Este cáliz es tuyo. Siempre lo ha sido. Por ti levanté mi copa, lejos de la tierra que fundó Claudio y que nos vio crecer con su raíz profunda y venenosa; lejos donde nadie nos miraba ni intentó juzgarnos; lejos de las ventanas azules y con calles inmensas donde la gente parecía más anónima; lejos, entre andenes y dársenas, con sonrisas casi de la infancia y despedias desapareciendo entre esos rostros acelerados, mientras parecía bajar a las entrañas mismas de la tierra.

miércoles, 2 de abril de 2014

Un cuento infinito

Ahora, antes de que el mundo se convierta en un lugar extraño –casi mágico, casi hostil- repaso entre mis recuerdos para intentar contarte algún día las cosas que yo no supe. Ahora que el rumor las bandas llegan al patio de luz que pronto será parte de tu reino de ilusiones y fantasías, y se hace más y más fuerte conforme avanzan los días. Ahora que la letanía se aproxima al Domingo de Pasión y a su Salve que se llena de abrazos y horas rotas; al Viernes de Dolores que dicta el final de un camino y el principio de otro. Ahora que la ciudad ya no es ciudad porque se mira a sí misma, mientras abraza –hedonista- sus recuerdos. Ahora que recuerdo la última tarde de aquel Viernes en que la lluvia me calaba la ilusión que siempre me impulsa, mientras el capirote aguantaba estoico mi propia tristeza, la esperanza de otra tarde mejor en que abrazar a Enrique. Ahora que la cuenta de Semana Santa se confunde con la tuya para dejarme a perpetuidad la Cuaresma que nunca podré olvidar quiero contarte lo mejor, que para lo demás siempre hay tiempo.

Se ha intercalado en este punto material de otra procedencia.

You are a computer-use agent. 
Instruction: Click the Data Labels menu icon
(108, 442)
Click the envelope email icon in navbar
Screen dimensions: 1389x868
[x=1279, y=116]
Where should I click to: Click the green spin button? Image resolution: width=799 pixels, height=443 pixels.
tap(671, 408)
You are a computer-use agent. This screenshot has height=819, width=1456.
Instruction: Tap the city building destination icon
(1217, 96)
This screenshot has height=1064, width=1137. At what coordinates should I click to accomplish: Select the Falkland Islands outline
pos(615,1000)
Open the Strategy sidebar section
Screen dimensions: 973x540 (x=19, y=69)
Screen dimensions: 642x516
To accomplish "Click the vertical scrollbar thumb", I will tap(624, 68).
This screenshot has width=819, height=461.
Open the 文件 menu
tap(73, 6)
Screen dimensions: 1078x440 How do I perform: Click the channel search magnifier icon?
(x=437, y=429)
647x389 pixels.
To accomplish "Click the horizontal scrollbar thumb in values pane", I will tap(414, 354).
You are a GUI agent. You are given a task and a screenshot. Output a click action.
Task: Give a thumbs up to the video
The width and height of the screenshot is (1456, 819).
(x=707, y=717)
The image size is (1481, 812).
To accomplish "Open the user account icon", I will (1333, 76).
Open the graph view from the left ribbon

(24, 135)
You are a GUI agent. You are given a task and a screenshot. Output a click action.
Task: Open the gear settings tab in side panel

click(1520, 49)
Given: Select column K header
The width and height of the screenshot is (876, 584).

Y es que la espera, aunque la impaciencia te pueda, no es más que un camino, una preparación de la que disfrutar venciendo a los días con las cosas –tan cotidianas, tan normales- que nos hacen felices. Es soñar, anclados al suelo, mientras la mente vuela por mundos encontrados que proyectan el ideal que nunca alcanzaremos, pero que debemos buscar a toda costa. Se trata de buscar nuestro propio espacio vital, ese mismo que por sí mismo lo explica todo o, al menos, intenta explicar muchas cosas; más allá de quienes hacen del fanatismo su raíz y pierden el tiempo y la juventud en todo lo que no es interrogarse y disfrutar de lo que nos fue entregado.

Pero al final siempre nos alcanza el momento y lo vivimos en un carrusel de emociones encontradas que nos sacuden en la mitad exacta de una noche intensa, de vuelta a casa, cuando las calles están casi vacías y los restos de nuestro naufragio habitan las aceras. Entonces, sabrás que lo estás viviendo que, lo entiendan o no, eres parte de esto porque tu alma estará asida para siempre a cuanto te llena de fuerza, sentimiento y una pizca de comprensión.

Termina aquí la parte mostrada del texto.